Berlin, 21. Februar 2006 – Der Gemeinsame Bundesausschuss
(G-BA) hat heute die Bewertung von Wirkstoffen hinsichtlich ihres Einsatzes in nicht zugelassenen Anwendungsgebieten (Off-Label-Use) im Bereich HIV/AIDS durch Beauftragung der entsprechenden Expertengruppe eingeleitet. Zuvor hatte sich der Ausschuss einen Überblick über die Bedeutung des Off-Label-Use bei der Arzneimittelversorgung von Patienten mit HIV und AIDS durch die Rückkopplung mit Fachgesellschaften und Schwerpunktpraxen verschafft.

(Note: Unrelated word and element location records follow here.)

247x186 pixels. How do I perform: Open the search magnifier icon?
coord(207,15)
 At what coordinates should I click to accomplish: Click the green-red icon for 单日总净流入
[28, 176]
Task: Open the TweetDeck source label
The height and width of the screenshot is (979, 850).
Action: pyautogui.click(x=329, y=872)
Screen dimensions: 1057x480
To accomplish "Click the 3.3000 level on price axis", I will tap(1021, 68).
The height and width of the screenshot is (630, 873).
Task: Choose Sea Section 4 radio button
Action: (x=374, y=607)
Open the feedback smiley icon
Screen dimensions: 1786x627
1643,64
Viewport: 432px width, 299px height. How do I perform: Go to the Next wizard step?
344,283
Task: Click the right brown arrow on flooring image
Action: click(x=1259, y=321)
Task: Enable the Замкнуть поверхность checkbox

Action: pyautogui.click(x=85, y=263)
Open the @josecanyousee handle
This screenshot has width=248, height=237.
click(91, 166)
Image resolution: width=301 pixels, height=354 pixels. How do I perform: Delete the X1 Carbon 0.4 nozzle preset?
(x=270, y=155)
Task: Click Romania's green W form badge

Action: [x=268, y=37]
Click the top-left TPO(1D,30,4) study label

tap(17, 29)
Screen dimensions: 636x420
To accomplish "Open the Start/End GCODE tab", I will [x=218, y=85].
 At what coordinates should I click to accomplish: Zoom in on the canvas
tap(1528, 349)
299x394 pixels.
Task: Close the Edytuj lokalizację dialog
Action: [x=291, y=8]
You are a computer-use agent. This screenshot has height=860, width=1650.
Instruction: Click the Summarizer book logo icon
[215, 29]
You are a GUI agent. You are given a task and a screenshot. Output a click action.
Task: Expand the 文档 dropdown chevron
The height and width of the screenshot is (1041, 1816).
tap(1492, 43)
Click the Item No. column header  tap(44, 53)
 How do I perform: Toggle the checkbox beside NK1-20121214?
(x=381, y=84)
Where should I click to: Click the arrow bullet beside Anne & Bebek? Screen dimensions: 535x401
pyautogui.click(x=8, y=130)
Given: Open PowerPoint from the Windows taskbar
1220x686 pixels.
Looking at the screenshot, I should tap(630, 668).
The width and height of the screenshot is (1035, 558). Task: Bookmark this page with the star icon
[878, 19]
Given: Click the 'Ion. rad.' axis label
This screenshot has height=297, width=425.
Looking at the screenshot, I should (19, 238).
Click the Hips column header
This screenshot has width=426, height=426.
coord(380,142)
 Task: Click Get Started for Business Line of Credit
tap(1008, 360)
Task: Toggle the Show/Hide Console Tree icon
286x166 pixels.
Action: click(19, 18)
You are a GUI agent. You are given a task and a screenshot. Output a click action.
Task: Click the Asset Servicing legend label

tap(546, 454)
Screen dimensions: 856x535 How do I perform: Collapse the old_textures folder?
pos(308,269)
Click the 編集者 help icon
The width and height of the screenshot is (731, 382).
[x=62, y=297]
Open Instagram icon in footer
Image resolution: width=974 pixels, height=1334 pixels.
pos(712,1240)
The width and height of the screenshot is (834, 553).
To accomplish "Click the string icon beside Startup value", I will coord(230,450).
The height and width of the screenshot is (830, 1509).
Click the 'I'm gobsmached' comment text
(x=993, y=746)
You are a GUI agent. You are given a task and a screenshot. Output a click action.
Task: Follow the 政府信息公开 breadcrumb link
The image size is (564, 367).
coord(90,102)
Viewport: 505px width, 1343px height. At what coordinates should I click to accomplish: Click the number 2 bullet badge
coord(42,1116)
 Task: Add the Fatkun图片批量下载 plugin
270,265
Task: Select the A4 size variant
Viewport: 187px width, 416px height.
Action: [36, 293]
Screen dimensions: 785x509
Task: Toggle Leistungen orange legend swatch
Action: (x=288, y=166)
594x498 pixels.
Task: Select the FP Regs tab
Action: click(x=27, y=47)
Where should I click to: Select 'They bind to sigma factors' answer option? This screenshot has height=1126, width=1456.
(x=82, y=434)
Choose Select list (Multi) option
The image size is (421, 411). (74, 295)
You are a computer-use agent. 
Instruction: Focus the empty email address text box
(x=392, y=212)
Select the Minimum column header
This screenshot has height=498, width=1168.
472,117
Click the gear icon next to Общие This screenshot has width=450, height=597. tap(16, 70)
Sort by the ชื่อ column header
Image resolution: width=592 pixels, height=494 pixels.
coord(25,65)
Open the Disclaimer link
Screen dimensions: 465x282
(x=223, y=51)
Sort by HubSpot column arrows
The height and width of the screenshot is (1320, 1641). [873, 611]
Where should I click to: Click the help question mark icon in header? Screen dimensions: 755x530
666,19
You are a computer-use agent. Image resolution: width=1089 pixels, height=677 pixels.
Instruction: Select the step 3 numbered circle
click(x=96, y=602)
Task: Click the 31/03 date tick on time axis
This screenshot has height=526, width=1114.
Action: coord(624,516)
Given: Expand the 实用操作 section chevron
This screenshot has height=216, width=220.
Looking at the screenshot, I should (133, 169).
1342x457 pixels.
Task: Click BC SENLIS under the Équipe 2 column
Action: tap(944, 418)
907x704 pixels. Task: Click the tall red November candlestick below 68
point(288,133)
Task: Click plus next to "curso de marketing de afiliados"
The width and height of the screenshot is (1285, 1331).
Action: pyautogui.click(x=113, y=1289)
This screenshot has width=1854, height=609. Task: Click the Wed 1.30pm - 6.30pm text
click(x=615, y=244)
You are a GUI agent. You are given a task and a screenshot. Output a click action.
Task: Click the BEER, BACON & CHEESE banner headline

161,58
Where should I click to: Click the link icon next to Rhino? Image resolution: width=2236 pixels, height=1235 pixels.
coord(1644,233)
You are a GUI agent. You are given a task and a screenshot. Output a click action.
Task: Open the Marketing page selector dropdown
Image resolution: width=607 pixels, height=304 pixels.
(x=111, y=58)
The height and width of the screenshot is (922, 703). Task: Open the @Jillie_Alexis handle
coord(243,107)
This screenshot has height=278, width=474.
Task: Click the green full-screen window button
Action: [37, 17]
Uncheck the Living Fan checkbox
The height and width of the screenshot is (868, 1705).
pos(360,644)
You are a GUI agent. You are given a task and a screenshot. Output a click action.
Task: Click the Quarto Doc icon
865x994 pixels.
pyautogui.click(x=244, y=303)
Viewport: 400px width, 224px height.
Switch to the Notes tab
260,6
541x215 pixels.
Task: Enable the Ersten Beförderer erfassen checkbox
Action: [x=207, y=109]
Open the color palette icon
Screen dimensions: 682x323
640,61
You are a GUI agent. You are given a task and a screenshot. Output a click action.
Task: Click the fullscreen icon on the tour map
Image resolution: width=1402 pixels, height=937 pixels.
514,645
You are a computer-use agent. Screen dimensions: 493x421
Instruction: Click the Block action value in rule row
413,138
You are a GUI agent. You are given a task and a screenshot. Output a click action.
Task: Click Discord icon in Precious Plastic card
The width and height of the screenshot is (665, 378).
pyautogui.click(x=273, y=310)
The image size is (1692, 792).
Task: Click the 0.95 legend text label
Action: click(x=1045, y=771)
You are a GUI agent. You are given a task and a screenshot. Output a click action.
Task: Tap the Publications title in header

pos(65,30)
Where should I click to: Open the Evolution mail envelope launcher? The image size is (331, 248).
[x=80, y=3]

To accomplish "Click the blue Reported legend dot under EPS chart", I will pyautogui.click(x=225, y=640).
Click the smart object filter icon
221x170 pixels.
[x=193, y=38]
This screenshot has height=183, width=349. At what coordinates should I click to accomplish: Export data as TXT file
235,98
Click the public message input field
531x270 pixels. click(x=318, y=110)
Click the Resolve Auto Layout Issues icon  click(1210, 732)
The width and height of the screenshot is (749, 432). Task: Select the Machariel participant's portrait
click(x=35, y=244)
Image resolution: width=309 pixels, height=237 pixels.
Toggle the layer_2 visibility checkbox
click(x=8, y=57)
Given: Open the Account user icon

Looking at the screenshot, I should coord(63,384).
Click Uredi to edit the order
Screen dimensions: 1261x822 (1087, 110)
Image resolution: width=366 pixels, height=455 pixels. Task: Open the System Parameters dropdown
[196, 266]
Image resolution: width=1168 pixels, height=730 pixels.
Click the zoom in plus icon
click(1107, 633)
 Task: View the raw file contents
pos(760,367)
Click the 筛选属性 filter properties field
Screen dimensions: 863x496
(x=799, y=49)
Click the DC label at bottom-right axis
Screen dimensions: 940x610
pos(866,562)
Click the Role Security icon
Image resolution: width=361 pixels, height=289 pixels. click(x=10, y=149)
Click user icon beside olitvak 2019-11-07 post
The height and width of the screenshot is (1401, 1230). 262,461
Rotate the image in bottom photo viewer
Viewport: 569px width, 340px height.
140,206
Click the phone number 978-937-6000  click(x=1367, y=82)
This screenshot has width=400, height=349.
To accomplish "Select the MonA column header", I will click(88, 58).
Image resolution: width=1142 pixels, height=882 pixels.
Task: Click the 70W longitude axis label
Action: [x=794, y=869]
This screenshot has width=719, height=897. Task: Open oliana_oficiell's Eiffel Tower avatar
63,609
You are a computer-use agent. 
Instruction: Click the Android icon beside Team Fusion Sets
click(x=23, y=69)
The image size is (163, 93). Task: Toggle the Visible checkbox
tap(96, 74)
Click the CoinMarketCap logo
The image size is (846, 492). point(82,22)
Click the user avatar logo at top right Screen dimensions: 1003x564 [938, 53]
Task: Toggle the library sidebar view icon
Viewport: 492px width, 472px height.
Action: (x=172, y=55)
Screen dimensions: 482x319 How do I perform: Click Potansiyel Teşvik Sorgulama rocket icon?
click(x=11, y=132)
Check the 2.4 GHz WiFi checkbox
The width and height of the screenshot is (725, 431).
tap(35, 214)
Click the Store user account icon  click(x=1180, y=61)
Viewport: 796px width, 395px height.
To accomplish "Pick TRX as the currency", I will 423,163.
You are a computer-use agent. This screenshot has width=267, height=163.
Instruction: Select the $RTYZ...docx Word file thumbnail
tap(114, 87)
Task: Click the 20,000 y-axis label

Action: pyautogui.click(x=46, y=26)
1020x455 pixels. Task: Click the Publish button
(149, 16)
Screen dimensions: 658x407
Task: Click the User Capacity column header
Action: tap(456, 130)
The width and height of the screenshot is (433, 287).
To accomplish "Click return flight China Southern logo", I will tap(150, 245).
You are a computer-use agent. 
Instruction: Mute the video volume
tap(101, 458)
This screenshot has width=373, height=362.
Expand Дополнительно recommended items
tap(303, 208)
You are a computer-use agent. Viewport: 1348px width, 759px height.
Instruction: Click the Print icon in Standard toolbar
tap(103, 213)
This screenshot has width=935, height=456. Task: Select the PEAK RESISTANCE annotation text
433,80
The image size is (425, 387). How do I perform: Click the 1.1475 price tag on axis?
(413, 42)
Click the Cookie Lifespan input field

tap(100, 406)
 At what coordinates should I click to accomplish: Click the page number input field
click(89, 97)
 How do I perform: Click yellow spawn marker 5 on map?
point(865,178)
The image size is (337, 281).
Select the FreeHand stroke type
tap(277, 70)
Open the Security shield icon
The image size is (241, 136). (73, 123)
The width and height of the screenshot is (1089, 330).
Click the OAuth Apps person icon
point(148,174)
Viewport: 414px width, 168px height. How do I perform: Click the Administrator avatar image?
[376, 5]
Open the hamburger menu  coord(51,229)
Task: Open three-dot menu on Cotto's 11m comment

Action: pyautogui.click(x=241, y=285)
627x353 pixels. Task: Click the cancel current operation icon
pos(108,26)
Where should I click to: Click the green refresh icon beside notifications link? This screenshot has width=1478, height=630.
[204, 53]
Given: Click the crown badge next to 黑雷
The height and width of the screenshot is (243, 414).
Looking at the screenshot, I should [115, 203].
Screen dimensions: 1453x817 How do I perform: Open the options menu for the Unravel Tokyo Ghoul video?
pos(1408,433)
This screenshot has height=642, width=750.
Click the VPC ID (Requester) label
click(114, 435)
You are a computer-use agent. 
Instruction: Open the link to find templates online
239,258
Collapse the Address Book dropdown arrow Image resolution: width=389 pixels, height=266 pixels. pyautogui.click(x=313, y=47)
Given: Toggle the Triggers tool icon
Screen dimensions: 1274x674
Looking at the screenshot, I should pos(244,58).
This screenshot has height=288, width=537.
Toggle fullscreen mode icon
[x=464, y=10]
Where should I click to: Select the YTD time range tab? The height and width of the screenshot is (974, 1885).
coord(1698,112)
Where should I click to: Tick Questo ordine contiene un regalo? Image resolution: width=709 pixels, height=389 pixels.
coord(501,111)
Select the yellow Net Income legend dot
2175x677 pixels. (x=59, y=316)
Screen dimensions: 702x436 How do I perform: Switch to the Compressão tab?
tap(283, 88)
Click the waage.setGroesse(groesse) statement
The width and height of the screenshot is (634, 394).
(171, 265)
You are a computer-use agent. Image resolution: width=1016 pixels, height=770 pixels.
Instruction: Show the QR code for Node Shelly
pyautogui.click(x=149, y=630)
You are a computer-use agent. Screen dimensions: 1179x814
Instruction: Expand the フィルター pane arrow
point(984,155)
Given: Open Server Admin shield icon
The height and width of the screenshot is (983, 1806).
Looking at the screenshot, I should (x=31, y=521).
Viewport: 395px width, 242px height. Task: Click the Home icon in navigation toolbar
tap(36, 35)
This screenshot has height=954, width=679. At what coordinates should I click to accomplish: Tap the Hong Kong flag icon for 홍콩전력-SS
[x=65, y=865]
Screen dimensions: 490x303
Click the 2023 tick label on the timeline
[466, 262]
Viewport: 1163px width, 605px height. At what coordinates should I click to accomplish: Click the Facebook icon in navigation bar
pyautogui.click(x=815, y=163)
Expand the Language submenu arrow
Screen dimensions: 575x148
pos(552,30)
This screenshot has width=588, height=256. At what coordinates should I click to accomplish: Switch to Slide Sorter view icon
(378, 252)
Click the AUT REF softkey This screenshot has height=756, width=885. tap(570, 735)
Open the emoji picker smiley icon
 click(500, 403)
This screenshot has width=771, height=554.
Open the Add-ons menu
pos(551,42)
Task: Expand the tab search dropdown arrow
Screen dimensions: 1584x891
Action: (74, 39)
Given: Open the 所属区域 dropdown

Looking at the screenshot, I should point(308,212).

Mit diesem Beschluss setzt der G-BA die systematische Überprüfung des zulassungsüberschreitenden Einsatzes von Arzneimitteln fort, um die damit einhergehenden Risiken für Patienten und Ärzte zu verringern. Ende vergangenen Jahres waren bereits die Bewertungen von Wirkstoffen in nicht zugelassenen Anwendungsgebieten in den Bereichen Onkologie, Infektiologie und Neurologie/Psychiatrie veranlasst worden. Die vom Bundesministerium für Gesundheit (BMG) beim Bundesinstitut für Arzneimittel und Medizinprodukte (BfArM) angesiedelten Expertengruppen sollen vor allem auch prüfen, wie sich das Nutzen-Risiko-Verhältnis beim Off-Label-Use aufgrund neuer Studienergebnisse oder gegebenenfalls bekannt gewordener unerwünschter Arzneimittelwirkungen darstellt.

„Trotz dieser Bemühungen wird es nicht gelingen, alle Fälle eines zulässigen Off-Label-Use in den Richtlinien des G-BA zu erfassen“, erläuterte Dr. Rainer Hess, Vorsitzender des G-BA. „Die gesetzliche Regelung in § 35b Abs. 3 SGB V enthält auch keine abschließende Zuständigkeit des G-BA zur Regelung des Off-Label-Use. Es gilt daher für in den Richtlinien nicht geregelte Fälle nach wie vor die Rechtssprechung des Bundessozialgerichts vom 19. März 2002, wonach ein Off-Label-Use nur bei schwerwiegenden Erkrankungen zulässig ist, wenn es keine Behandlungsalternative gibt, und nach dem Stand der wissenschaftlichen Erkenntnisse die begründete Aussicht besteht, dass die Behandlung zu einem Erfolg führt“, so Hess weiter.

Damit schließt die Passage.